Altnagelvin Trust has 179 outstanding medical negligence charges out of a six-year total of 218. Only 39 have been cleared, 26 dismissed and 13 upheld.
The hospital conceded that, sometimes, “things go wrong”.

“Very regrettably, in systems which are as complex as those in health and social care, on occasion things go wrong and the treatment patients receive does not meet expectations,” a spokeswoman said.

“As a result, patients take the matter to litigation. It is important that hospitals learn lessons from these incidents to identify clinical risks and improve on patient care in the future.

“It is also important to recognise that, regrettable although they are, the number of clinical negligence claims must be shown against a context of, for example in the year 2005-06, over 28,000 in-patient attendances, over 17,000 day case attendances, almost 170,000 outpatient attendances, and almost 50,000 A&E attendances.”
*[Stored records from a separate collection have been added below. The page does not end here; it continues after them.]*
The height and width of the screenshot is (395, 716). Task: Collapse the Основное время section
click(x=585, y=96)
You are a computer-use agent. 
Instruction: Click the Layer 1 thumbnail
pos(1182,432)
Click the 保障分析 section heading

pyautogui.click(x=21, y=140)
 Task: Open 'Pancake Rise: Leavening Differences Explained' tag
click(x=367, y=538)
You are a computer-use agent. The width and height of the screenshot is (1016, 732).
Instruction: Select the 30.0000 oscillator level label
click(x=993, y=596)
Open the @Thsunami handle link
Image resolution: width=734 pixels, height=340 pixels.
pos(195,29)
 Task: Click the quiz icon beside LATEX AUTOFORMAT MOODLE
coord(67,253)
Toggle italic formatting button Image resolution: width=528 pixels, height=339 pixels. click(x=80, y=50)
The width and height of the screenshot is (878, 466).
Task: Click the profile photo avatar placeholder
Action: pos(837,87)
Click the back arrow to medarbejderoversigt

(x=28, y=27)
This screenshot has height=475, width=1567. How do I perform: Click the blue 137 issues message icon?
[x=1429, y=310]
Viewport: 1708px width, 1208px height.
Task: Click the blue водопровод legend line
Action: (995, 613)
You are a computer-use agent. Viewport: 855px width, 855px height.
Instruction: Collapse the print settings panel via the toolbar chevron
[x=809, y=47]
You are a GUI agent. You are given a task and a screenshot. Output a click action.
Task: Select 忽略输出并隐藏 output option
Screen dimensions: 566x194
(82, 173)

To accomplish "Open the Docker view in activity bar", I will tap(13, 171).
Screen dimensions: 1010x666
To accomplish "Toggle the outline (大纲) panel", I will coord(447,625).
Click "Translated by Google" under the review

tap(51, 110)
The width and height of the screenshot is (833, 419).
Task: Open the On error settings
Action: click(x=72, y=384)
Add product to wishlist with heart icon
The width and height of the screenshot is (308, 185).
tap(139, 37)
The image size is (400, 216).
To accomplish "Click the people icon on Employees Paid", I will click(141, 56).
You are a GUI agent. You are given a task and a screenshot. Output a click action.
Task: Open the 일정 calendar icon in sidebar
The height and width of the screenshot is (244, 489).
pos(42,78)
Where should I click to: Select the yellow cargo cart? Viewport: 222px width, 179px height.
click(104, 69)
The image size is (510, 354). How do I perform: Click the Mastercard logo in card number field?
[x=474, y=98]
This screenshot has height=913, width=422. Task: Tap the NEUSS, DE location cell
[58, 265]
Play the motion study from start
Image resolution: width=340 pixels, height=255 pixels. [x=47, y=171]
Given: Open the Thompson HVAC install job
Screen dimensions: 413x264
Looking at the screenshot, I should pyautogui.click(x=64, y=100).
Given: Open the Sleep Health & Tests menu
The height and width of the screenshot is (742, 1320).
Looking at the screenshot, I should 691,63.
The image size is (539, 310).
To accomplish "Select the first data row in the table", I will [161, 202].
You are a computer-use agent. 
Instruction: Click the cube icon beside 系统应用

DUP MP Gregory Campbell said the new Health Minister in a devolved government should make addressing the backlog “a main priority”. He said: “I would imagine that, from a health professional’s point of view, the trend must be very disturbing.”

Meanwhile, in reply to a parliamentary question from DUP MP Iris Robinson, Health Minister Paul Goggins has revealed that £11m has been set aside to cover clinical negligence costs in Northern Ireland in 2007-08.